A New Look at Urban Street Design

Posted in 2012 The Gnovis Blog  |  Tagged , , , , , , , ,

As we try to find more efficient and environmentally-friendly ways to live, we are tasked with rethinking the ways in which we design and use infrastructure and public space. The National Association for City Transportation Officials (NACTO) recently published its Urban Street Design Guide, which focuses on street and sidewalk design and how cities can better utilize these as public spaces.
Across the country, city planners are rethinking the purpose of streets from channeling the movement of people and vehicles to promoting it for public space uses. This includes reorganizing the way that sidewalks, streets, and intersections are laid out, promoting public transportation like Bus Rapid Transit systems, and allowing in the overall design a flexibility to support spontaneity in the form up “pop-up” parks, cafes, and food truck gatherings. A look at NACTO’s Guide gives us a good understanding of what the future of city planning and transportation engineering may look like.
NACTO’s Guide focus on accommodating the “diverse and competing uses” of the modern American street by making an effort to “integrate city traffic engineering principles into street designs that balance the needs of residents with the realities of traffic.” With this goal in mind, NACTO explores what it calls the Five Principles of Urban Street Design:
1. Streets are Public Spaces: NACTO argues that streets are underutilized in most cities and that they have been built with focus on speed, delay, throughput, and congestions, with little thought to how they can be utilized as a public space.
2. Great Streets are Great for Business: According to NACTO, well designed streets lead to increased revenue for businesses and higher home value for homeowners.
3. Design and Safety: NACTO argues that a majority of deaths by traffic accidents are avoidable if traffic engineers designed streets better so that “people walking, parking, shopping, bicycling, working and driving can cross paths safely.”
4. Streets can be Changed: NACTO points out that street design has not changed with the times. They call for transportation engineers to be bold about altering existing streets through changes such as “moving curbs, changing alignments, daylighting corners and redirecting traffic where necessary.” They also write that streets should be able to be used for different purposes, including “parklets, bicycle parking and pop-up cafes.”
5. Act Now!: NACTO argues that changes need to be acted on quickly and that temporary materials can be used to redesign spaces, which allow public feedback before permanent redesign is implemented.
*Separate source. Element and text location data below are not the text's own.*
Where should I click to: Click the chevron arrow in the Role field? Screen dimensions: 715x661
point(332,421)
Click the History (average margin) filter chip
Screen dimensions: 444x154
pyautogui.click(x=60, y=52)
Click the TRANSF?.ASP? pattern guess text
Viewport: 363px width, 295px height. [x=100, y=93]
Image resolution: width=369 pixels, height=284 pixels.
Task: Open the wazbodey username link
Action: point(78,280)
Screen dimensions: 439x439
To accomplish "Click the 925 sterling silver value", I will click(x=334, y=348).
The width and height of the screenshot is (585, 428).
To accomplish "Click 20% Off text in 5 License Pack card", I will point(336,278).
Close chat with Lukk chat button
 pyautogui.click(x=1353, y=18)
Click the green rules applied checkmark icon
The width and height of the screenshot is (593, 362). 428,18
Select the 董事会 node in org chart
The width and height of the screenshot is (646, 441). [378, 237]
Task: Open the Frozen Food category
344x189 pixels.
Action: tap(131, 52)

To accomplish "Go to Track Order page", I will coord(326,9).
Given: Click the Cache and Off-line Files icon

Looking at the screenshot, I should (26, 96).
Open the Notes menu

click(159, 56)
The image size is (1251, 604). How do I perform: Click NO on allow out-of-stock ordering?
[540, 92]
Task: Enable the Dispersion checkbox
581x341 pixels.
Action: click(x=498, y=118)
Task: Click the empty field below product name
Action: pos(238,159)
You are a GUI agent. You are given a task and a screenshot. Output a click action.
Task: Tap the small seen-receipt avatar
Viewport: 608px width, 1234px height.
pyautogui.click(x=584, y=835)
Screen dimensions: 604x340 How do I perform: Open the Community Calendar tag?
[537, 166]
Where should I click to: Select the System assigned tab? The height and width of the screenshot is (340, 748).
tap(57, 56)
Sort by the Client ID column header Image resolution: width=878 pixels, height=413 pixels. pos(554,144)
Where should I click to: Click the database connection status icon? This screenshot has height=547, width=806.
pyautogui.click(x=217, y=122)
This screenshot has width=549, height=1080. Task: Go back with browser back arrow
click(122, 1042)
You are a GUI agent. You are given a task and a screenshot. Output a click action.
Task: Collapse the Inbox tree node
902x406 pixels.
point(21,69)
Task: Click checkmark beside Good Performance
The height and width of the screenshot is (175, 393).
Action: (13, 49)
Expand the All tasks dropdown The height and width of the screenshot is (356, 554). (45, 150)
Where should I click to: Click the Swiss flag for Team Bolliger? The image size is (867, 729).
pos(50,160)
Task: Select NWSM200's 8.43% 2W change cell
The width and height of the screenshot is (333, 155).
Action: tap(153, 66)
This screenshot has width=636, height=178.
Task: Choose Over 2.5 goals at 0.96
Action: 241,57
A rendering of the old, and new, 18th Street in Adams Morgan, DC.


Repurposing and redesigning streets is trending across the country as more cities are trying to find efficient, cost-effective, green ways of moving their ever increasing populations and goods, while simultaneously working to build up business, community and the changing needs of their people. Here in Washington, DC, the Adams Morgan neighborhood is in the last phases of completing such a project. Known as the Adam’s Morgan Streetscape Project, many of the changes made are ones recommended in the NACTO Guide. One such recommendation is that of widening sidewalks. NACTO argues that cities need to adjust their organization and classification strategies in order to shift the concept of streets from arteries of movement to one of public spaces. “Using width as opposed to type or class allows for the street to be analyzed foremost as a container and a public space, with context, land use and traffic as forces that together shape that space.”
While American cities are starting to catch on to the need of redesigning streets, we have fallen behind many other countries when it comes to the creation and implementation of both redesign and public transit. Bus Rapid Transit (BRT) is an example of an efficient, cost-saving, environmentally-friendly public transportation system that has been implemented in other countries but has been slow to catch on in the United States. Next American City recently profiled the much-touted BRT system in Mexico City, which is estimated to save its workers hundreds of dollars a year and reduce the city’s annual greenhouse-gas emission by 110,000 tons. Other countries like Curitiba, Brazil and Bogotá, Colombia have taken the lead on BRT systems, but as NACTO’s Guide shows us a number of U.S. cities are also starting to experiment with their own BRT systems, including New York City and Cleveland, Ohio, which has seen an estimated $4.2 billion in new real estate along the BRT system corridor since its opening in 2008. With the increasing strain that growing populations, poor environmental standards and bad health are putting on our cities, there is little doubt that cities resisting these kinds of changes in urban street design will have to play some heavy catch up to the ones that are choosing to invest in them early and often.